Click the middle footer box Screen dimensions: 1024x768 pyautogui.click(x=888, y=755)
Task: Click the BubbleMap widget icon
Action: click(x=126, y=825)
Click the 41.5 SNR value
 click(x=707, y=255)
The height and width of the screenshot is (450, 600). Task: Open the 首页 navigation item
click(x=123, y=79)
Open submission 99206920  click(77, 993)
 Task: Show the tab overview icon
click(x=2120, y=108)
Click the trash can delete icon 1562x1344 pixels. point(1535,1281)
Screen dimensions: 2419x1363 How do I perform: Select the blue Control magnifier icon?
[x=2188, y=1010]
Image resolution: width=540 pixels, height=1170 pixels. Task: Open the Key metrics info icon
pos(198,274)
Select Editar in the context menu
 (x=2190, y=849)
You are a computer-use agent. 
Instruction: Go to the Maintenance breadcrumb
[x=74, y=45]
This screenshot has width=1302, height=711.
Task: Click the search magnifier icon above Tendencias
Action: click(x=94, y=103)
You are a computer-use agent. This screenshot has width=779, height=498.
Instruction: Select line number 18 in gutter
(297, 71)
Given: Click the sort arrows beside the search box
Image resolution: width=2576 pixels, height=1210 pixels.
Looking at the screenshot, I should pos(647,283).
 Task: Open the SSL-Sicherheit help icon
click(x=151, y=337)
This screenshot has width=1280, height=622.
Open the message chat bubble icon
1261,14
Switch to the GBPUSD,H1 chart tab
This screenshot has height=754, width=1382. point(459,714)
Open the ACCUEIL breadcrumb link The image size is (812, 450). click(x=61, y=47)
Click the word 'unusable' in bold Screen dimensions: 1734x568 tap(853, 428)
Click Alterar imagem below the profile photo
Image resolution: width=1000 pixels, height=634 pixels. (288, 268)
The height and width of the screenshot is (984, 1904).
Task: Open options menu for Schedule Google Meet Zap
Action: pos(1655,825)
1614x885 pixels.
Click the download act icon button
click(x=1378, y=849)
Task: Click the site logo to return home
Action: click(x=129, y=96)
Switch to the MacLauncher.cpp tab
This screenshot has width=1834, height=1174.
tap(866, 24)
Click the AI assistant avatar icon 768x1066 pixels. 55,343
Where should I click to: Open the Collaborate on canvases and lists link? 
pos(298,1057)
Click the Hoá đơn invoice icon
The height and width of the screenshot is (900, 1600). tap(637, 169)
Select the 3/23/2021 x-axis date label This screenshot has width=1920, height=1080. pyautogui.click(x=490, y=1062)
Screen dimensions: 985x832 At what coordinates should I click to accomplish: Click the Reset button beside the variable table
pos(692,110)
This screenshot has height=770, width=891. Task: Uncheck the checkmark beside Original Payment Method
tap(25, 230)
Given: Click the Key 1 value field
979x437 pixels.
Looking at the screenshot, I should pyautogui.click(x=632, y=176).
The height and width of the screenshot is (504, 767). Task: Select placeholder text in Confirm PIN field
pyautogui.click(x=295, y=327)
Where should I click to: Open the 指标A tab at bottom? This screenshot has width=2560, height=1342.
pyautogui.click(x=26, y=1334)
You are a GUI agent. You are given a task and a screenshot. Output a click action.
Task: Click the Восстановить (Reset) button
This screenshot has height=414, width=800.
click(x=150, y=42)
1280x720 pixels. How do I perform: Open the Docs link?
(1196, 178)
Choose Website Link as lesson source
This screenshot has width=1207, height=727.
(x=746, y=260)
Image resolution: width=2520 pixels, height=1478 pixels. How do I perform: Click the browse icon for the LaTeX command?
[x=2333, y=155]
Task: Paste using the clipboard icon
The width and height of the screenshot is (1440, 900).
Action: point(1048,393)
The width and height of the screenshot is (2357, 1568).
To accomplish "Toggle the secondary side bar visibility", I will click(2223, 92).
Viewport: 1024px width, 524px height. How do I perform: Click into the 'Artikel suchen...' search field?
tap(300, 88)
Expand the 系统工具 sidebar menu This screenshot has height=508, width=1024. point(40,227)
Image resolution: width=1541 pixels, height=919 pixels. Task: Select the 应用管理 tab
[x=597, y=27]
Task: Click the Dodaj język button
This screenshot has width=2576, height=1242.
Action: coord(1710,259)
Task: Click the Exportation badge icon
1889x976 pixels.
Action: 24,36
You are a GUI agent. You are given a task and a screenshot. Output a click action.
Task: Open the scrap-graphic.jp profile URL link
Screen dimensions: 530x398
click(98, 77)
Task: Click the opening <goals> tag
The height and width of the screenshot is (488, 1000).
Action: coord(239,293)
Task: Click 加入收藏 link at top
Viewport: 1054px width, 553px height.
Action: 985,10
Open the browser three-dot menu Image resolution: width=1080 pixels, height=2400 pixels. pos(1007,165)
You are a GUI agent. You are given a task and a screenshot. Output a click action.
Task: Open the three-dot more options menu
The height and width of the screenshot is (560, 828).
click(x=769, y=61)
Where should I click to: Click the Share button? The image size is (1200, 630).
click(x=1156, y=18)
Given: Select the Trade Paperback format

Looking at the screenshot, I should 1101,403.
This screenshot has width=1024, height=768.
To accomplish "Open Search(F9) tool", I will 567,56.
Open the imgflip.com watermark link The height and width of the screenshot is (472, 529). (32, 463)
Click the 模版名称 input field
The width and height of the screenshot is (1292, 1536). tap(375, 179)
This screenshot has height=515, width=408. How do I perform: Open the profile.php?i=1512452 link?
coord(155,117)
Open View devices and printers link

What you need to do: Starting at the line containing "Task: Paste using the clipboard icon" and ending at the line containing "Expand the 系统工具", arrange those records as a two-column CSV with the headers instruction and action. Give one row per record, with each value in a single quoted field and line breaks replaced by spaces.

Expected output:
instruction,action
"Task: Paste using the clipboard icon The width and height of the screenshot is (1440, 900).","Action: point(1048,393)"
"The width and height of the screenshot is (2357, 1568). To accomplish ""Toggle the secondary side bar visibility"",","I will click(2223, 92)."
"Viewport: 1024px width, 524px height. How do I perform: Click into the 'Artikel suchen...' search field?","tap(300, 88)"
"Expand the 系统工具 sidebar menu This screenshot has height=508, width=1024.","point(40,227)"